Stock markets in Japan experienced small declines last week, as geopolitical tensions weighed on global investors’ risk appetite. Japan’s economy grew by less than expected over the final quarter of last year, and consumer inflation rose at the slowest pace in two years in January. The yield on the 10-year Japanese government bond fell to around 2.10 per cent from 2.23 per cent at the end of the previous week, as concerns about the government’s aggressive spending plans subsided. Prime Minister Sanae Takaichi, who earned a solid victory in a snap election earlier in the month, has sought to reassure investors by pledging to pursue responsible and proactive fiscal policy that balances capital investment and fiscal restraint.
Japan’s gross domestic product (GDP) expanded by less than anticipated over the final quarter of 2025. On an annualized basis, fourth-quarter GDP grew 0.2 per cent quarter over quarter, short of consensus expectations of 1.6 per cent growth but up from a contraction in the prior quarter. Japan’s nationwide core CPI rose 2.0 per cent year over year in January, matching consensus expectations and down from 2.4 per cent in December. This is the slowest pace of growth in consumer inflation in two years, with the slowdown driven by softer food price inflation and lowered fuel prices. It looks like government fiscal measures aimed at easing cost-of-living pressures are having some effect.
Chinese stock markets were closed for the Lunar New Year holidays, which started February 16. On other news, the International Monetary Fund (IMF) expects China's economy to grow 4.5 per cent in 2026, up 0.3 percentage points from its October forecast but below the five per cent growth achieved in 2025. The IMF acknowledged that China’s economy has been resilient to shocks but flagged increased challenges to its historical growth model. Transitioning to a consumption-led growth model should be the overarching priority for China, according to the IMF. While the organization welcomed the focus of China’s 15th Five-Year Plan on boosting consumption, it has called for a comprehensive and more forceful response that combines increased macroeconomic policy support with structural reforms.
The Chinese government recently released detailed provisions for its new value-added tax (VAT) law, including raising the VAT rate on telecommunication services to nine from six per cent. The move comes as authorities adjust tax policy amid slower economic growth and persistent deflationary pressure. Major telecom providers—China Mobile, China Unicom, and China Telecom—warned that the higher rate could impact revenue and profitability.
Meanwhile, the U.S. briefly updated and then withdrew a list of Chinese companies allegedly assisting Beijing’s military. The Pentagon added Alibaba Group Holding, BYD Co, Baidu, and TP-Link Technologies to the list before withdrawing it minutes later without an explanation. Alibaba and Baidu rejected the designation, saying they are not military companies.
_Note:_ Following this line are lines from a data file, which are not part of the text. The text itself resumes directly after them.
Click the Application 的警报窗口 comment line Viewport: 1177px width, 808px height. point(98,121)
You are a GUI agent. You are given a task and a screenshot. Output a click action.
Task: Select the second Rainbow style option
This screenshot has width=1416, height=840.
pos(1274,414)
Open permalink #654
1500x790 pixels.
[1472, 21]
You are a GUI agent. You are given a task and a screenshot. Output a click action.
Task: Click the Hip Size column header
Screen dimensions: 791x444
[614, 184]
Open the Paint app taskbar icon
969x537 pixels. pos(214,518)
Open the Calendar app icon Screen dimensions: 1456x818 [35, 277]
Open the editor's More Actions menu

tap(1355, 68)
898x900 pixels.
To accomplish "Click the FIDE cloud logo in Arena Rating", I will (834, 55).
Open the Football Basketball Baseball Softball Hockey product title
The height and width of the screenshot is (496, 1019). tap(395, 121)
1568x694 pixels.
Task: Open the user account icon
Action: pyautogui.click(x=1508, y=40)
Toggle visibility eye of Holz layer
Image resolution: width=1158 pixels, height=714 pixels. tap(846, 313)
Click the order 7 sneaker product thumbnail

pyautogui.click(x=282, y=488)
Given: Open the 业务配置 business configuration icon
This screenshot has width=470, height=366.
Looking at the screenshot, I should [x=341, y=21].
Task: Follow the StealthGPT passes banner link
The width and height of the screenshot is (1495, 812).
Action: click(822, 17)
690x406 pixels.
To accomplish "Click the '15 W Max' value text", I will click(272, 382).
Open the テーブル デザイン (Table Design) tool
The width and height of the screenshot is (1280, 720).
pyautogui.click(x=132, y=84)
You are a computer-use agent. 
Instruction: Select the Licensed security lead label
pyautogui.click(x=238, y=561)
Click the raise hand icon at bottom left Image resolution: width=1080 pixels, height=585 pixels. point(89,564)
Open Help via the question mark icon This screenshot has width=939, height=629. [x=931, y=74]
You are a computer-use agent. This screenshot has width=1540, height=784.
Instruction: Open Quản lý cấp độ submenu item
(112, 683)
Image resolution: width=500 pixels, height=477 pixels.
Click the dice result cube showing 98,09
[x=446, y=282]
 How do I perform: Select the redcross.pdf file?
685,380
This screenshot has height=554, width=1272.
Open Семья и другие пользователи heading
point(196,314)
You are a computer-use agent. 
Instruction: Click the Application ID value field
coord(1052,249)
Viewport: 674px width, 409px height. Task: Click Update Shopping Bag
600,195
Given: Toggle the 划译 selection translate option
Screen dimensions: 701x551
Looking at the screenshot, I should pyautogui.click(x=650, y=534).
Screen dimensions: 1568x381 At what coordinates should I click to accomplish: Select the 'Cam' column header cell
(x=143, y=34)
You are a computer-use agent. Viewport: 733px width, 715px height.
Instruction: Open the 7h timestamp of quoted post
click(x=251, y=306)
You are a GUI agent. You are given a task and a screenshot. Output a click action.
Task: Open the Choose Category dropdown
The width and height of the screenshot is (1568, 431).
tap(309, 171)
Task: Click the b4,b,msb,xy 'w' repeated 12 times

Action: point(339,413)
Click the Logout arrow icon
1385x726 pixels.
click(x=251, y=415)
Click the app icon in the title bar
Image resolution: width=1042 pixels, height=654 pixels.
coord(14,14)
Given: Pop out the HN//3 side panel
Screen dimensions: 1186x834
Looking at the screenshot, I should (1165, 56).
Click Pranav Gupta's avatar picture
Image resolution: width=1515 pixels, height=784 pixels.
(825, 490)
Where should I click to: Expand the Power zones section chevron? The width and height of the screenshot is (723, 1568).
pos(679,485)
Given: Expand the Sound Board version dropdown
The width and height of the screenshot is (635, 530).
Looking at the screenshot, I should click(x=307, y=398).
The Pentagon is increasingly using the list to restrict companies’ abilities to contract with the military or to receive research funding. This is a warning to U.S. investors and could be considered a potential precursor to more punitive trade restrictions. (6)
The opinions expressed are those of Craig Swistun and not necessarily those of Raymond James Investment Counsel which is a subsidiary of Raymond James Ltd. Statistics and factual data and other information presented are from sources believed to be reliable, but their accuracy cannot be guaranteed. It is furnished on the basis and understanding that Raymond James is to be under no liability whatsoever in respect thereof. It is for information purposes only and is not to be construed as an offer or solicitation for the sale or purchase of securities. Raymond James advisors are not tax advisors, and we recommend that clients seek independent advice from a professional advisor on tax-related matters.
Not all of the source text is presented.